2006 г.
Моя бабушка, Анисья Михайловна Епихина, приходилась родной сестрой Мавре Михайловне Чуриковой (их девичья фамилия — Свиридовы). Мама, Пелагея (Полина) Назаровна Лукьянова, и Любовь Тимофеевна Космодемьянская были двоюродными сестрами, а мы с Зоей — троюродными.
Анисья Михайловна и Мавра Михайловна родились в бедной семье. У них было еще две сестры и брат. Землю на женщин в то время не давали, так что им приходилось работать по найму. Все сестры были трудолюбивые, умные, красивые и стройные. Поэтому их замуж брали богатые люди. Мой дедушка, Назар Федорович Епихин, имел в Гаях двухэтажный каменный дом, много земли, большой скотный двор. От первого брака было у него трое сыновей, и Анисья Михайловна, вторая жена, родила ему девять детей, видимо, поэтому и рано ушла из жизни (моей маме было всего 13 лет, а ее младшему брату 3 года).

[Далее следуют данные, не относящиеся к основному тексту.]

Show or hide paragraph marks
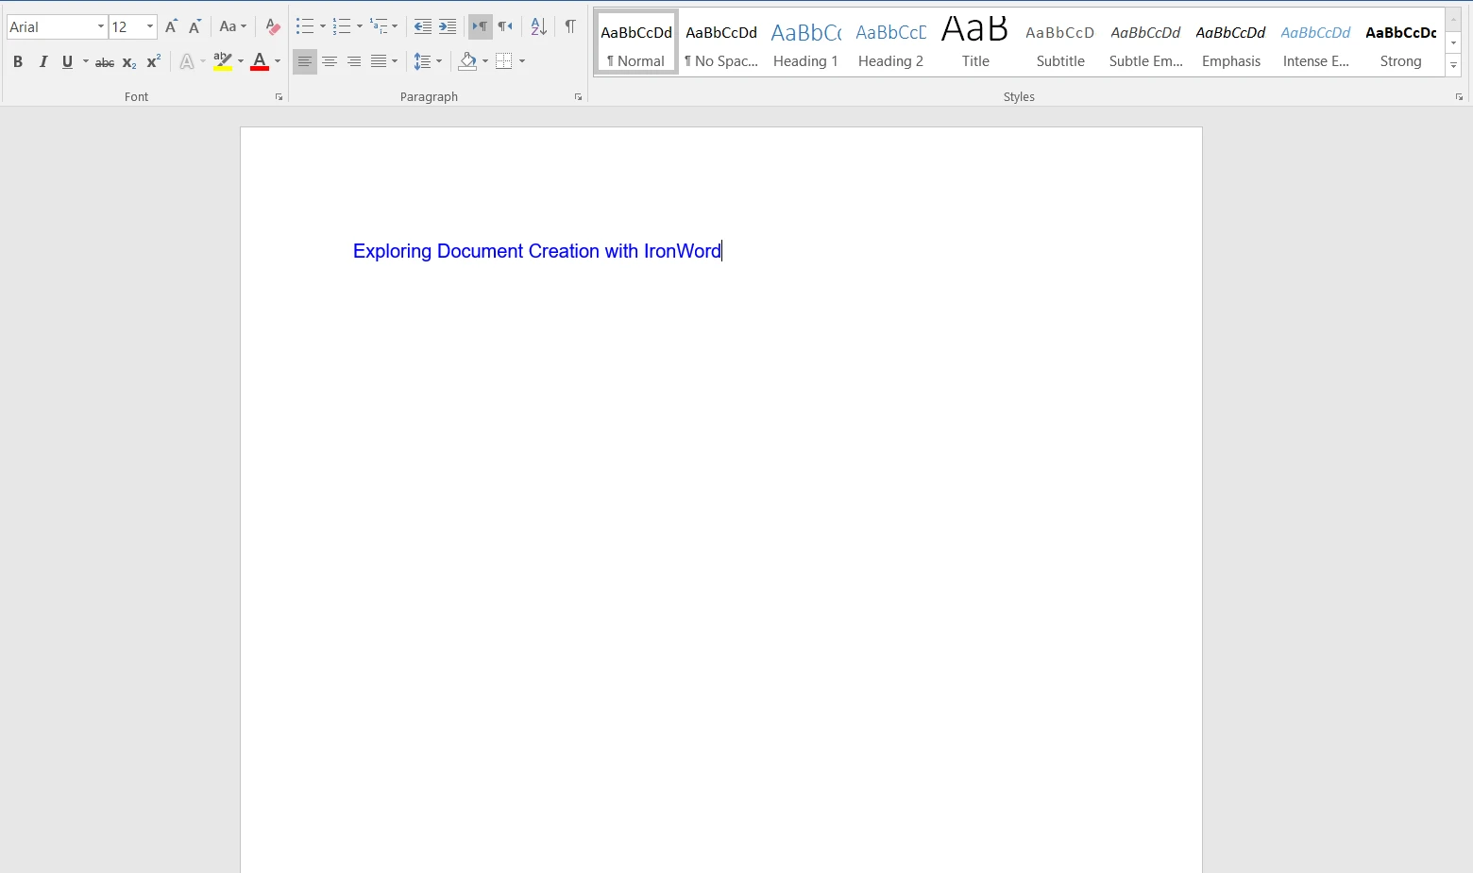This screenshot has height=873, width=1473. click(570, 27)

В это время шестеро старших сыновей Назара Федоровича были уже женаты и отделены, у каждого свой дом. Всем сыновьям дедушка дал образование. А моя мама гимназию оставила, так как он не захотел жениться третий раз, и она нянчила младших. Училась мама в гимназии вместе с Любовью Тимофеевной в г. Кирсанове (но в разных классах — мама была на три года младше), и уже тогда началась их крепкая дружба, которую они сохранили на всю жизнь.
Дедушка Назар был богатырского телосложения, очень хорош собой, с неугомонным характером. Был он притом глубоко верующим человеком. На праздники он приходил в церковь со своими шестью сыновьями и пятью дочерьми, и все становились на клиросы и пели. У всех были прекрасные голоса. Мама посещала церковь до самой смерти и всю жизнь пела в церковном хоре. Молитвы пела и дома всегда.

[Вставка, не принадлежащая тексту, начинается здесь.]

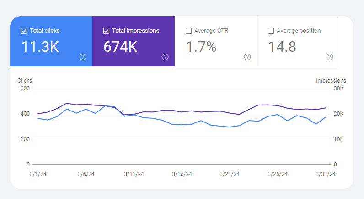This screenshot has height=199, width=364.
Task: Tick the Average position checkbox
Action: pyautogui.click(x=271, y=31)
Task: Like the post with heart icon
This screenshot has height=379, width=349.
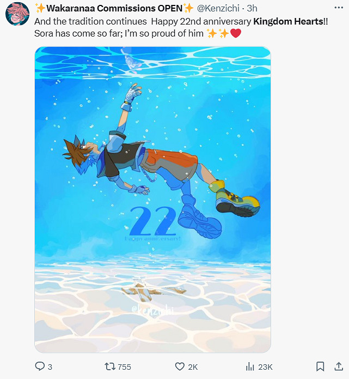Action: click(180, 366)
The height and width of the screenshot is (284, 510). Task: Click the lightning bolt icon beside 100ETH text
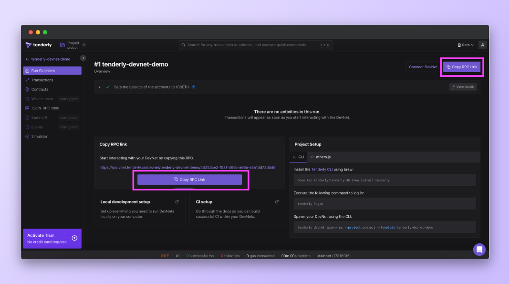click(193, 87)
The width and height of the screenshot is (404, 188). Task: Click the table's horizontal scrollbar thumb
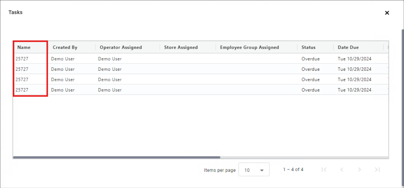pos(117,157)
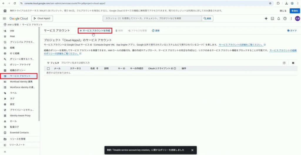Dismiss the policy updated notification toast
The width and height of the screenshot is (301, 155).
point(192,150)
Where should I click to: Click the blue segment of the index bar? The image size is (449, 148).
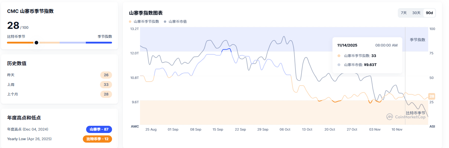tap(99, 43)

Когда ей исполнилось 19 лет, дедушка сказал: «Замуж пойдешь за Василия Ивановича Лукьянова, кузнеца». У мамы был молодой человек, но он уехал в город и ее хотел забрать в Москву. Дедушка сказал: «Это вертопрах, дома не сидит, бегает по городам». Ослушаться было нельзя. Папа нравился дедушке, поскольку был трудолюбив, красив и умен.
И вот мама в новой семье, и нас родилось уже четыре человека. 1933 год. Коллективизация. Дедушку и всех его сыновей раскулачивают, всё отнимают, и их выбрасывают под открытое небо. Дома все сломали, скот в колхоз забрали. Раскулачили и семьи дочерей. Дети Назара Федоровича разлетелись кто куда: в Тамбов, в Москву, в Ленинград… Дочь Мария умерла на Тамбовщине, когда застрелили ее мужа-священника. Осталось пятеро маленьких детей… Их взял и воспитал мамин брат дядя Андрюша.

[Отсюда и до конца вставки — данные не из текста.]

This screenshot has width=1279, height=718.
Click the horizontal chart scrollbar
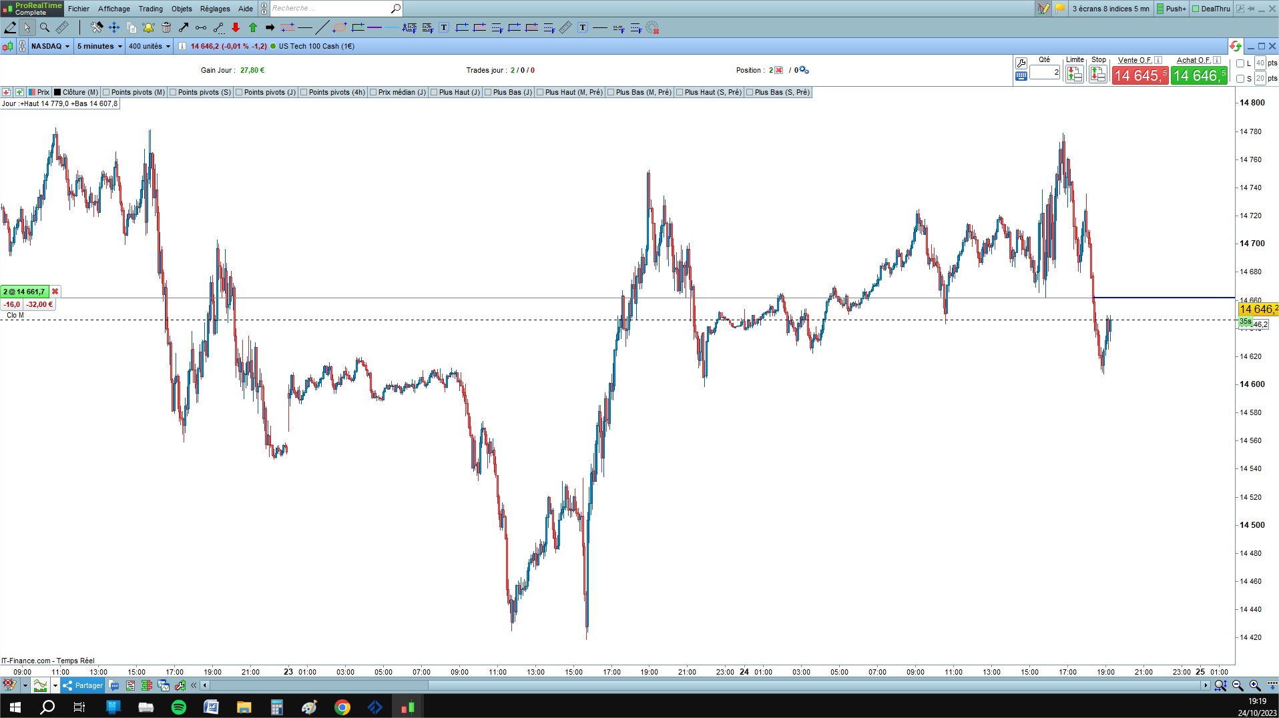(x=707, y=685)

А дедушку, которому тогда было уже 75 лет, вывели из дома и сказали: «Убирайся куда знаешь». Он пришел к маме. Но папина тетя вечером зашла к нам и сказала отцу: «Вася, свата Назара прогони. Иначе тебя раскулачат мои звери». Это были папины двоюродные братья, но они никого не щадили. Отец не мог поверить, однако наутро явилась бригада, всех нас из дома выпроводили, дом сломали, скот в колхоз, и всё отняли. Запасы хлеба отобрали. Мы в одночасье стали нищими. Как жить? Нас спасли золотые папины руки. Его взяли в колхоз за 3 километра от Осино-Гаев(2). А жить было негде. Над нами сжалилась монахиня и пустила в свою келью. Потом мы жили в других кельях, и так 8 лет скитались по чужим домам.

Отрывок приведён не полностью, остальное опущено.